Current state-of-the-art systems for music auto-tagging using audio are based on deep learning, in particular convolutional neural networks (CNNs), following two different approaches, one directly using the audio as input (end-to-end models)  and the other using the spectrograms as input [9, 4]. Previous works  suggest that two approaches can have a comparative performance when they are applied on large datasets.
We can distinguish two architectures for the spectrogram-based CNN solutions, depending on whether they use multiple convolutional layers of small filters [6, 3] or if they use multiple filter shapes [17, 16, 15]
. The former is borrowed from the computer vision field (VGG) and gives a good performance without prior domain knowledge, while the latter is based on such a knowledge and employs filters designed to capture information relevant for music auto-tagging such as timbre or rhythm. Commonly mel-spectrograms are used with such architectures although constant-Q [13, 4]
and raw short-time Fourier transform (STFT) can be also applied.
In this paper, we compare the performance of two state-of-the-art CNN approaches to music auto-tagging [3, 15] using different mel-spectrogram representations as an input. We study how reducing the size of the input spectrograms in terms of both lesser amount of frequency bands and larger frame rates affects the performance. We show that by reducing the frequency and time resolution we can train the network faster with a small decrease in the performance. The results of this study can help to build faster CNN models as well as reduce the amount of data to be stored and transferred optimizing resources when handling large collections of music.
2 Related work
Only few previous studies compared different spectrogram representations for CNN architectures. Instead, it is common to focus on tuning model hyper-parameters with a fixed chosen input. The choice of the spectrogram input is done empirically and often follows approaches previously reported in literature. Very few information comparing different inputs is available as the authors tend to only report the most successful approaches. Also, as the existing studies on music auto-tagging focus on optimizing accuracy metrics, there is a lack of works that intend to simplify networks and their inputs for computational efficiency and consider practical aspects of the efficient ways to store spectrogram representations.
To the best of our knowledge, there is no systematic comparison of mel-spectrogram representations. The only work we are aware of in this direction has been done by Choi et al. , where the authors compare model performances under different pre-processing strategies such as scaling, log-compression, and frequency weighting. The same authors provide an overview of different inputs that can be used for the auto-tagging task in . In relation to mel-spectrograms, they suggest that one can optimize the input to the network by changing some of the signal processing parameters such as sampling rate, window size, hop size or mel bins resolution. These optimizations can help to minimize data size and train the networks more efficiently, however, no quantitative evaluations are provided.

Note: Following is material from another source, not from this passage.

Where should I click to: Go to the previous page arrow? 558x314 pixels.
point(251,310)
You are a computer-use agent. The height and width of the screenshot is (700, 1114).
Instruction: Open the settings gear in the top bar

Researchers in music auto-tagging commonly use the MagnaTagATune dataset  to evaluate multiple settings and then repeat some settings on Million Song Dataset  to validate differences in performances on a larger scale [9, 3, 15]. It is important to note that both datasets contain unbalanced and noisy and/or weakly-labeled annotations  and therefore are challenging to work with, as the reliability of conducted evaluations may be affected . Still, these are the two mostly used datasets for benchmarking due to the availability of audio.
3.1 MagnaTagATune (MTAT)
MagnaTagATune dataset contains multi-label annotations of genre, mood and instrumentation for 25,877 audio segments. Each segment is 30 seconds long, and the dataset contains multiple segments per song. All the audio is in MP3 format with 32 Kbps bitrate and 16 KHz sample rate. The dataset is split into 16 folders, and researchers commonly use the first 12 folders for training, the 13th for validation and the last three for testing. Also, only 50 most frequent tags are typically used for evaluation. These tags include genre and instrumentation labels, as well as eras (e.g., ’80s’ and ’90s’) and moods.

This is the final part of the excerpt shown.